I don't know about that. Yes, I did find that it really mattered where you went to school and how much time you could put into your work (which meant that the interns whose parents subsidized their rent so they could intern full-time were in high demand), but one thing you could control was how much, and how efficiently, you worked.

In my personal experience, no college-aged intern was able to "fit in" with the fifty-something year-old senior editors who could actually get them jobs. We made friends with the lower-level editorial assistants and fact-checkers because they were only a little older than we and almost as frustrated with and stunted by their jobs. However, none of them had much networking muscle yet, so they weren't going to be much professional help when the internship was over.

Internships really are about working your ass off, sometimes thanklessly and anonymously. But trust me, someone is aware of your efforts and will file a mental note about your diligence. That's because they started out as interns as well. I always had a sixth sense about what my interns had accomplished and how long it took them; no one can forget that kind of grunt work once they devote a summer to it.
posted by zoomorphic at 11:14 AM on January 15, 2010


Depending on what there is to learn and how people go about their duties, maybe you could see if you could shadow one or two people, and just absorb for a few days. Good luck!
posted by filthy light thief at 11:16 AM on January 15, 2010


But at any other place I've ever worked, when someone new comes in they are shown the ropes in an explicit, fairly thorough manner, rather than piecemeal and only when they ask.

This is rare. Stop expecting it because it won't always be the case. A place hires you to fulfill the particular requirements of a Job. The faster you can integrate yourself the better off you and your employer are.
posted by nickerbocker at 11:25 AM on January 15, 2010 [2 favorites]


The problem is that I feel like I'm used to more attention when I start a job, and I'm not getting the guidance or assistance I look for from a new job.... But at any other place I've ever worked, when someone new comes in they are shown the ropes in an explicit, fairly thorough manner, rather than piecemeal and only when they ask.

Where did you work before? Were these other workplaces also busy nonprofits with experienced staff who have a high degree of initiative?

§ RECORDED DATA

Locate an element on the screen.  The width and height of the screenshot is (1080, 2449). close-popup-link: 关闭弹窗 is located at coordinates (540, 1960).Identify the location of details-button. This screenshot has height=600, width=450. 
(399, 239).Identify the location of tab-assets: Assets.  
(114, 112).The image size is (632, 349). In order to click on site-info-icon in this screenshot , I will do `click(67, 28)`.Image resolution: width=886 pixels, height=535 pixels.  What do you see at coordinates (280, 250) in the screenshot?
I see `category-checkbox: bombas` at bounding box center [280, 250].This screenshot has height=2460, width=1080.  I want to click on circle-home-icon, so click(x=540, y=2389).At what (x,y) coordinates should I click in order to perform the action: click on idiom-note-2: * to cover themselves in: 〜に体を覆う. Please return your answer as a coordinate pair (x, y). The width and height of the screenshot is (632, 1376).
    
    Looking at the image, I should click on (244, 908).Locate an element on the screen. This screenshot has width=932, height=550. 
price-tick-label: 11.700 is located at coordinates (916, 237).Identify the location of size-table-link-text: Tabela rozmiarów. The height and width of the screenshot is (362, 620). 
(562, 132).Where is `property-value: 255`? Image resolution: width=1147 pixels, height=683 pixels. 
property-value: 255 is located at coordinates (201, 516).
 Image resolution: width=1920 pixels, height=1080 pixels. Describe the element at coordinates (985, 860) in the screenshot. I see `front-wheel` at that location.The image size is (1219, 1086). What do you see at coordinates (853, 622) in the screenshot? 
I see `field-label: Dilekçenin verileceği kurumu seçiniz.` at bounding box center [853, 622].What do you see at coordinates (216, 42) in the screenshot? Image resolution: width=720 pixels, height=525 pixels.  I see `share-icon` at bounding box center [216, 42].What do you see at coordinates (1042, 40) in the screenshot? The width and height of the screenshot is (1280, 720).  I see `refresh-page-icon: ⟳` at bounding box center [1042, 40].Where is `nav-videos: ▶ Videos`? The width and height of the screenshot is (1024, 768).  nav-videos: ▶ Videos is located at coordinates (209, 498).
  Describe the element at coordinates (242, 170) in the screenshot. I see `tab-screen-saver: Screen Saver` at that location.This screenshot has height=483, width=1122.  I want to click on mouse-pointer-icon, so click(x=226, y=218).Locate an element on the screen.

§ TASKS TO PERFORM
- 1) Give every username that appears in a "posted by" line in the thread about interning and starting a new job.
- 2) Extend the thread about interning and starting a new job by writing what follows its final question.

§ ANSWERS TO THE PROBLEMS
- 1) zoomorphic, filthy light thief, nickerbocker

- 2)
This sounds to me like a work-culture issue. In my own work experience, the only places I have gotten the full white-glove introduction have been well funded, well resourced, big, and mostly for-profit. Most of my nonprofit work, on the other hand, has consisted of an introduction like yours - jump in and get going. There is so little fat in nonprofit organizations that there is usually not a cushioned, highly developed intake process which people can dedicate time for - that's the province of companies with bigger HR departments and supervisors who have fewer items to juggle. And you're not a permanent employee.

In essence, this is a time to prove yourself, or at least, train yourself. Do you have initiative? Can you self-organize and self-direct? Can you maintain good communication with your teams even outside of a formal check-in-meeting structure? These are the skills and abilities this internship is cultivating in you. If you don't like practicing those skills, chances are you might not like being in this field or this type of organization, because it will still feel much like this when you are a FT employee - at least until you reach the upper levels.

Adapt yourself.

Additionally, in some conference workshops about management I've heard this issue described (from a manager's perspective) as kind of a 'milennial problem.' The expectations that younger people seem to bring into the workplace, based on their schooling, college experience, sports, and other activities, are often out of line with the degree of support workplaces (especially ones with strained budgets) can offer. This means it really is 'sink or swim' for some people your age - if you can meet more of your own needs for security at work, you'll stand out amongst your peers.
posted by Miko at 12:15 PM on January 15, 2010


nickerbocker: "This is rare. Stop expecting it because it won't always be the case. A place hires you to fulfill the particular requirements of a Job. The faster you can integrate yourself the better off you and your employer are."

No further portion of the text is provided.